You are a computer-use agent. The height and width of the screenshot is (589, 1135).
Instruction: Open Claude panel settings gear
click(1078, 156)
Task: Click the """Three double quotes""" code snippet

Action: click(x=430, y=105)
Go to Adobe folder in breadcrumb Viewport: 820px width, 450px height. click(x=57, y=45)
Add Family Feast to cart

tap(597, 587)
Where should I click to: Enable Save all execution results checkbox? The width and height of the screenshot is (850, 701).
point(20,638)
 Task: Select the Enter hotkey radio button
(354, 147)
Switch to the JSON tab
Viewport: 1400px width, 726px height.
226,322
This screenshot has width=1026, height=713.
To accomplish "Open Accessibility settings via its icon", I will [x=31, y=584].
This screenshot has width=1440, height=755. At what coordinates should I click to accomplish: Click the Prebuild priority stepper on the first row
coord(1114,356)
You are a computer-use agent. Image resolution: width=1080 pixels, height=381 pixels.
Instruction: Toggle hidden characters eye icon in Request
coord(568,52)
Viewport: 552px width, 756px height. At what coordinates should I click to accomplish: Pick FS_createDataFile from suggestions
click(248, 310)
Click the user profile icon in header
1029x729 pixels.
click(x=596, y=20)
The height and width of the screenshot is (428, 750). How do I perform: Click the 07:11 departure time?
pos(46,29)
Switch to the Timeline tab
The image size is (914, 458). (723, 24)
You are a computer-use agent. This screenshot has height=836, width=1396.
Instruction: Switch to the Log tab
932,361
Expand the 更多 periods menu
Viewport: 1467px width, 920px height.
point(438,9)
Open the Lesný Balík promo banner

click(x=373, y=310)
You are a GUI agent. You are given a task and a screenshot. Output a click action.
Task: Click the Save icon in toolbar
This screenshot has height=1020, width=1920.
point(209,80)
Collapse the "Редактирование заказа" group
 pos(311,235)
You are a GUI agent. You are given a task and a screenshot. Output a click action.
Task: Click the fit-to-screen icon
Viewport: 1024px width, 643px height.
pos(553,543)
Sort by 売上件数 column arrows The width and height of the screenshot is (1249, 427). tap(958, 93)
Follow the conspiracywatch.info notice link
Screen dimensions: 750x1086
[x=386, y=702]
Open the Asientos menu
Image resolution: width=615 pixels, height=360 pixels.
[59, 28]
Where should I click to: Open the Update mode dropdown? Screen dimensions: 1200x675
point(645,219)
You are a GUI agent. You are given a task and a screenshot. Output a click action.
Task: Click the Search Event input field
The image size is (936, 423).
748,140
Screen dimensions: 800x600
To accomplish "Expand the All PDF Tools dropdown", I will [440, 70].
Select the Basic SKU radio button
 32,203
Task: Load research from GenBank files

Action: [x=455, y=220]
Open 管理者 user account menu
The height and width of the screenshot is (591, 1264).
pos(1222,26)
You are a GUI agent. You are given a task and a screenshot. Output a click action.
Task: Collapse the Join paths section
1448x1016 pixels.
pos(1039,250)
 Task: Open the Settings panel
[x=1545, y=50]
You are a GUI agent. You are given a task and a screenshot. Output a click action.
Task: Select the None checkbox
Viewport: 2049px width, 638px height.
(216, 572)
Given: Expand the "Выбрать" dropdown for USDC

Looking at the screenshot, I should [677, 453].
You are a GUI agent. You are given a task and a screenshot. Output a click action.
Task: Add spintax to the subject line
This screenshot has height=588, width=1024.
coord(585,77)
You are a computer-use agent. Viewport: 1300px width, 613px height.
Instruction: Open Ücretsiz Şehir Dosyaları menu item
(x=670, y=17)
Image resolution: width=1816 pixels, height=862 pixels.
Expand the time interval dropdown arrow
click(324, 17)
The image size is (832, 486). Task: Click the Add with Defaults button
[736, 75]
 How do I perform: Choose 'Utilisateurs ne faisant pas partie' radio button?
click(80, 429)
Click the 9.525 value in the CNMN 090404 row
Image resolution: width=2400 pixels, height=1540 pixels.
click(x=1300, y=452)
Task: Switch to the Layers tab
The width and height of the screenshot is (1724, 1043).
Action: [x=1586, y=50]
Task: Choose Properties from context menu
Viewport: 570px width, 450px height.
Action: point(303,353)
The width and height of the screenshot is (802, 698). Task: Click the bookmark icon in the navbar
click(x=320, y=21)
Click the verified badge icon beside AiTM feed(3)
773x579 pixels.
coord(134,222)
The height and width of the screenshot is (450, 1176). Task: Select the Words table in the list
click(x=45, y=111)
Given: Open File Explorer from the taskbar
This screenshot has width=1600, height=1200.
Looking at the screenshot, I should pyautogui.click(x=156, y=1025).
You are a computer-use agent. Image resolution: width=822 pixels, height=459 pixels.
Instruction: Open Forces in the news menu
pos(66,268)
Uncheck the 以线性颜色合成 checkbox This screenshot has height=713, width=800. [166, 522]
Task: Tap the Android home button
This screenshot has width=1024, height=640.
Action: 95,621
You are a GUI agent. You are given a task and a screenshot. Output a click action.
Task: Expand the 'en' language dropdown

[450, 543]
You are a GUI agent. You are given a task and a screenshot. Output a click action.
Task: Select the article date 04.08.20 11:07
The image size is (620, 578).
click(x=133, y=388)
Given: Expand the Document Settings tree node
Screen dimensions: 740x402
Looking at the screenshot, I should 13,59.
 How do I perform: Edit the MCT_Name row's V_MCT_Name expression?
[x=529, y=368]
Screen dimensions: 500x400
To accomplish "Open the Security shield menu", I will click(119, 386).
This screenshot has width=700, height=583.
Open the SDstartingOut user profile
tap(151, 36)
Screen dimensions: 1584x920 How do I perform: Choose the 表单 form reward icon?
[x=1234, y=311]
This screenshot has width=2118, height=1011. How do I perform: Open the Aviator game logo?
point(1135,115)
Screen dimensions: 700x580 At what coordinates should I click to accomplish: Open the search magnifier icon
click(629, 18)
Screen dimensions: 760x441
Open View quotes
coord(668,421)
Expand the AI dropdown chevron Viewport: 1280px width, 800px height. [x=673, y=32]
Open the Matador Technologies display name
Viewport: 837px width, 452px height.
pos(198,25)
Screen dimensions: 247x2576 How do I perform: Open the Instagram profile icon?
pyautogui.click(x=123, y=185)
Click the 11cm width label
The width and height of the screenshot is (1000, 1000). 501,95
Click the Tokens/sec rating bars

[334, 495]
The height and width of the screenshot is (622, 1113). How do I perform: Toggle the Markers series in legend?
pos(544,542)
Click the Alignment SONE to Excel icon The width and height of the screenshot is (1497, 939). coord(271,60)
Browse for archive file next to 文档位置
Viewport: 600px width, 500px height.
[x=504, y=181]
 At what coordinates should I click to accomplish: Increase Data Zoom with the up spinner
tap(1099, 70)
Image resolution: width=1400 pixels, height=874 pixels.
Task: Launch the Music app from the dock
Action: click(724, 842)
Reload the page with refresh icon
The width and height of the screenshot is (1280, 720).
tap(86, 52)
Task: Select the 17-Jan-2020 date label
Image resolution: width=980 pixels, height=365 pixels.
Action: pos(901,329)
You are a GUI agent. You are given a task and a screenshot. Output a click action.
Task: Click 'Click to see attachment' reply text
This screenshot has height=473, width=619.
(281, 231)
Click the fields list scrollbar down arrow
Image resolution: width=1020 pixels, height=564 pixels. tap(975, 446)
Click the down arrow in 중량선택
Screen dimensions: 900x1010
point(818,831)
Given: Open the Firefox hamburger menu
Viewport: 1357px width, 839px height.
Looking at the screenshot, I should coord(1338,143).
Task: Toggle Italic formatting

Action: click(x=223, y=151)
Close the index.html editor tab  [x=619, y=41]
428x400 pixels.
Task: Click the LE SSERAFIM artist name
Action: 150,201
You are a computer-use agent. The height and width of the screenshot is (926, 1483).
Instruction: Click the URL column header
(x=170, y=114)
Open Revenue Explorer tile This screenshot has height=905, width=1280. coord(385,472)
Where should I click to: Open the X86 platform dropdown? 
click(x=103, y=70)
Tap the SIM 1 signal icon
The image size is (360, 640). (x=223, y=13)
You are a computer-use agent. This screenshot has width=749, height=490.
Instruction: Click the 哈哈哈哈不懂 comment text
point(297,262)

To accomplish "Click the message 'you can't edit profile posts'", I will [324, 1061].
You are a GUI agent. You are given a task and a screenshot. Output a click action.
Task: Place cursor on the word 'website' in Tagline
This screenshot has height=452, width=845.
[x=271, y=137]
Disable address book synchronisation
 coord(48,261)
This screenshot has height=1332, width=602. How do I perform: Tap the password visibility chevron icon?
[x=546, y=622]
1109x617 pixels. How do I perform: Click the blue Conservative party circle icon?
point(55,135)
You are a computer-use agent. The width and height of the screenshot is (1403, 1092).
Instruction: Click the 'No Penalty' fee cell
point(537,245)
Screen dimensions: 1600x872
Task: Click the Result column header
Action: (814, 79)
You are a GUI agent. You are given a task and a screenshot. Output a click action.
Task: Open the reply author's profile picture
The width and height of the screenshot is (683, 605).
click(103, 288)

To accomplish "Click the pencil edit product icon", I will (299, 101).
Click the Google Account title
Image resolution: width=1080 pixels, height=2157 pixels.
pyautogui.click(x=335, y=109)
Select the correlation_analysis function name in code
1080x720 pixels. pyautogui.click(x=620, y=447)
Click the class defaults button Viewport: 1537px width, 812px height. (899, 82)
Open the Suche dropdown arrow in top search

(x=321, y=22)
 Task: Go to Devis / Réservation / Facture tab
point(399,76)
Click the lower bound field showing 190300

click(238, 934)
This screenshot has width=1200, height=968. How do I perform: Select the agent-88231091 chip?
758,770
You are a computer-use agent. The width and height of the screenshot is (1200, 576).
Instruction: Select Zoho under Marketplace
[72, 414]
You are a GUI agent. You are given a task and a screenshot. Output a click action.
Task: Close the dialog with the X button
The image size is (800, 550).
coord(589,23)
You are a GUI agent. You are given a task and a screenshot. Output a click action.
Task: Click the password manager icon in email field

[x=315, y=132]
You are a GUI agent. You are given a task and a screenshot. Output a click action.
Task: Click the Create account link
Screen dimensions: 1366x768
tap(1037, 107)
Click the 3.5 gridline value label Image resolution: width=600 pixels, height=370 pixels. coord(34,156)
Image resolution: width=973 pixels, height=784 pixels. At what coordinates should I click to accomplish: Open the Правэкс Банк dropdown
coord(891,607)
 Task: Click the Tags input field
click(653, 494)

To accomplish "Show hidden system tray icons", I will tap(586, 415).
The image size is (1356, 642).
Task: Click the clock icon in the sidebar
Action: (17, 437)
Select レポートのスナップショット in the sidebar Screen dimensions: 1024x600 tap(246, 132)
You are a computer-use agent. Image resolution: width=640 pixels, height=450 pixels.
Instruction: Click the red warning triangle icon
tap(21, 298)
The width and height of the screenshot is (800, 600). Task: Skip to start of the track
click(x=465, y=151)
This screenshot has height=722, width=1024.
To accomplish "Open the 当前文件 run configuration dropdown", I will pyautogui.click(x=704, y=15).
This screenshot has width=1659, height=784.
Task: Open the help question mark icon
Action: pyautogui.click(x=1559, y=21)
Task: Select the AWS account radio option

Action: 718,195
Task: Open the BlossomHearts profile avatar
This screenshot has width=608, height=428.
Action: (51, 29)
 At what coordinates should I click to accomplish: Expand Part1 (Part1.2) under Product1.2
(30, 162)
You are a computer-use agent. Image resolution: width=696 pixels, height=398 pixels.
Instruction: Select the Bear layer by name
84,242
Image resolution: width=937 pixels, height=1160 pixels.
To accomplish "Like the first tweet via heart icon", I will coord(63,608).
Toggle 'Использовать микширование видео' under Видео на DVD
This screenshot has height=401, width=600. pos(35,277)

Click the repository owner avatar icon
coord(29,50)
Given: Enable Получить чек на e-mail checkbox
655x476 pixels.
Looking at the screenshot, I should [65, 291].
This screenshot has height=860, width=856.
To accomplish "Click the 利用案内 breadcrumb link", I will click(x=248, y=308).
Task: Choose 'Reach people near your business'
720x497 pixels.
# # # # # # #
(Problem to work on):
Reply with only the number of lines in the entries that contain the word "Explorer".

(Solution):
2